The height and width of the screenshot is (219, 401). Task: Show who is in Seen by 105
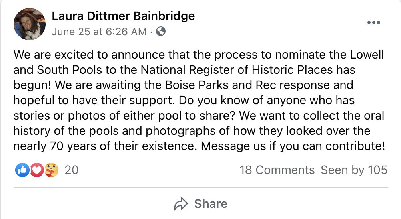[354, 170]
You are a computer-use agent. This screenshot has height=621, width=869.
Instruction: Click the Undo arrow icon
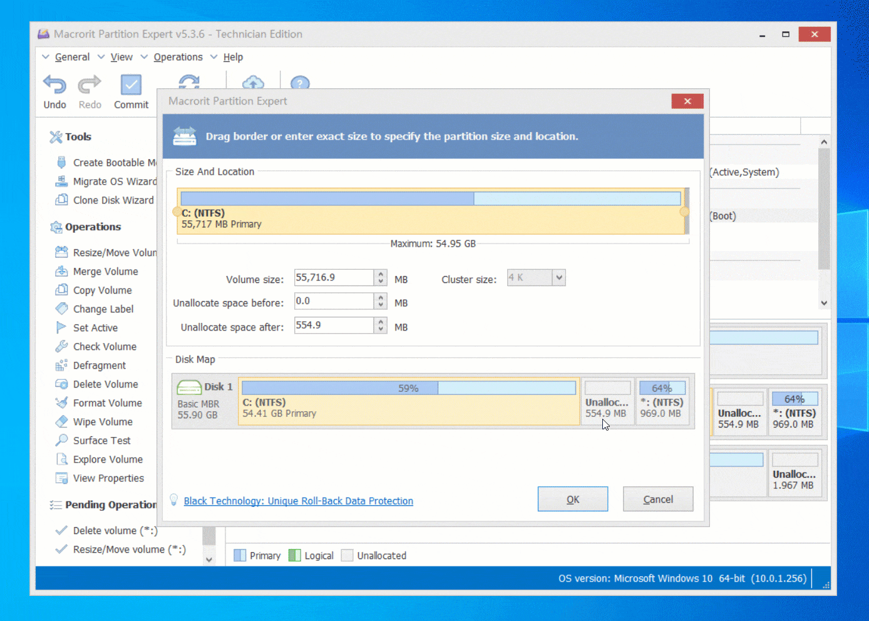click(x=54, y=85)
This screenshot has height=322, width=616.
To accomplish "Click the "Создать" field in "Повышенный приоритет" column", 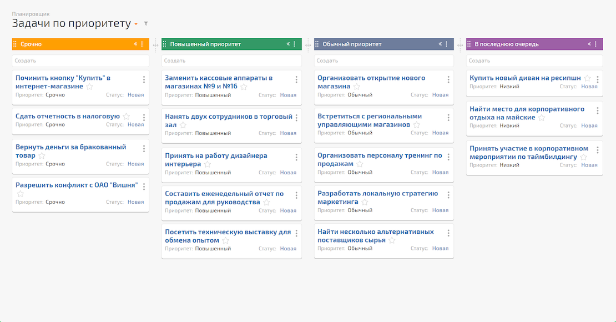I will [231, 61].
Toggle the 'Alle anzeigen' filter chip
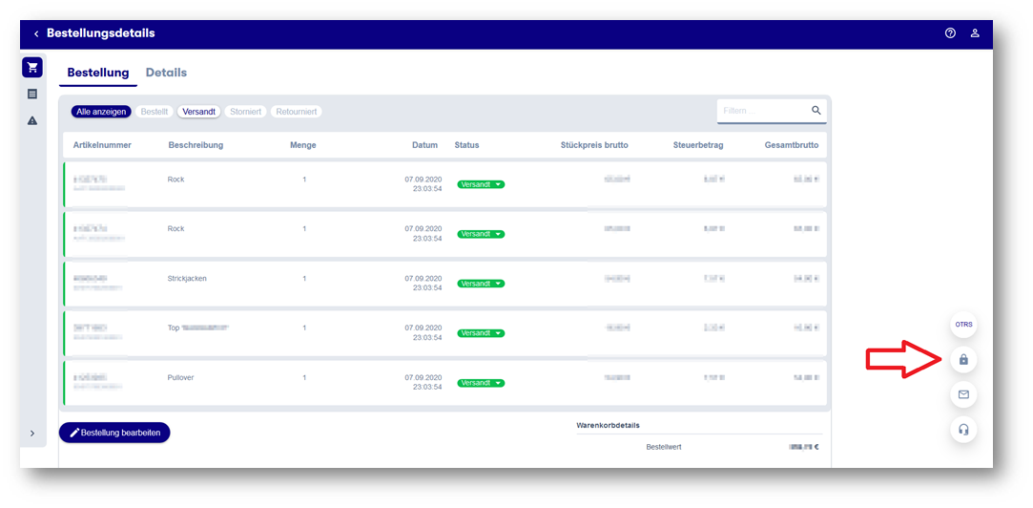The width and height of the screenshot is (1033, 508). [101, 112]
=======
WORK TO COMPLETE: Check each line of the material for "This". Copy the ones that have it.

EXERCISE ANSWER:
You are a computer-use agent. This screenshot has height=621, width=869.
This screenshot has height=322, width=616.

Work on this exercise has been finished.